Que proposer sur le plan thérapeutique ?
• Chez le nourrisson, la testostérone IM est efficace. De multiples doses et de protocoles existent (trois injections de 50 mg ou 62,5 mg d’Androtardyl® [énanthate de testostérone, ampoules de 250 mg] toutes les 2 à 4 semaines, ou bien 100 mg/m2, 1 injection par mois, pendant 3 mois). Si la longueur de la verge ne se normalise pas (> 3 cm), le traitement peut être répété. Si le diagnostic d’hypogonadisme hypogonadotrope est confirmé, un traitement par les gonadotrophines recombinantes SC peut être discuté(6). La dihydrotestostérone locale, en gel, est efficace. Bien sûr, l’application locale d’androgènes est peu quantifiable et peu reproductible.
• Pendant l’enfance, la testostérone de base est ininterprétable. La réponse de la verge aux androgènes est moins marquée qu’en période néonatale. Un micropénis sévère mal toléré mérite d’être traité par énanthate de testostérone ou dihydrotestostérone (Andractim® gel 2,5 % : 0,3 mg/kg)(11).

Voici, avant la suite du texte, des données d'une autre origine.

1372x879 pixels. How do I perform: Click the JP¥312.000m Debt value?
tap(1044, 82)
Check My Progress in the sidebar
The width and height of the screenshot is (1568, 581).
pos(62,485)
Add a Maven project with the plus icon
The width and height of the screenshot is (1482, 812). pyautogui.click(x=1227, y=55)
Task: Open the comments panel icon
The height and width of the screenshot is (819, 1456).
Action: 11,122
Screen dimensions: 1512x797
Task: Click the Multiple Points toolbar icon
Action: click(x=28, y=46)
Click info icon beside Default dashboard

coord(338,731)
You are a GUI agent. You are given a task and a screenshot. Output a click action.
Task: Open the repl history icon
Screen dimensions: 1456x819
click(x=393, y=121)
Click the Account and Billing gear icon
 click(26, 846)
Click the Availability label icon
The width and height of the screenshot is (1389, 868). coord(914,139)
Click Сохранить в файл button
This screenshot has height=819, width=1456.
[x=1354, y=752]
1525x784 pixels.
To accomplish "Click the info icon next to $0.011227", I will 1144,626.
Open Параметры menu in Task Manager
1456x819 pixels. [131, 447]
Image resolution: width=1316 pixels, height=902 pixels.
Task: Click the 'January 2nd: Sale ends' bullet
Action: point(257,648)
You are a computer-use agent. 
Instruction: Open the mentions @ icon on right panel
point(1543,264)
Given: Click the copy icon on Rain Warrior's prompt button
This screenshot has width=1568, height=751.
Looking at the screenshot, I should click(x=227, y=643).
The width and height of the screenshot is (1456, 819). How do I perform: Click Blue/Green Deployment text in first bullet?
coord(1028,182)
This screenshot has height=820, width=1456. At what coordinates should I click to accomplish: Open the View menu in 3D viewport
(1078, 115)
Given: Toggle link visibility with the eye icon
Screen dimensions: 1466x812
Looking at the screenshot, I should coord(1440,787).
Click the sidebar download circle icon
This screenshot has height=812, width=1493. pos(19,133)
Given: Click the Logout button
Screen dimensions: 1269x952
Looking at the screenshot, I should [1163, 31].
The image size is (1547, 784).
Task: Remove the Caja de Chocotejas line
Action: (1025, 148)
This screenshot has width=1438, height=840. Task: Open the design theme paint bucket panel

• En période péripubertaire, le traitement s’impose car la puberté achevée, l’androgénothérapie est inefficace sur la taille de la verge. À cet âge, l’injection de 100 mg/m2/ mois d’énanthate de testostérone (Androtardyl® 250 mg) à trois reprises est habituellement efficace(12).
Conclusion
Le diagnostic de micropénis néonatal est le signe d’un défaut hormonal survenu après 12 à 14 semaines de grossesse. Même si la cause n’est pas identifiée dans environ 50 % des cas, son diagnostic est important car l’androgénothéparie, avant la puberté, permet de normaliser la taille de la verge et d’éviter un retentissement psychologique qui peut être majeur, en particulier à la puberté.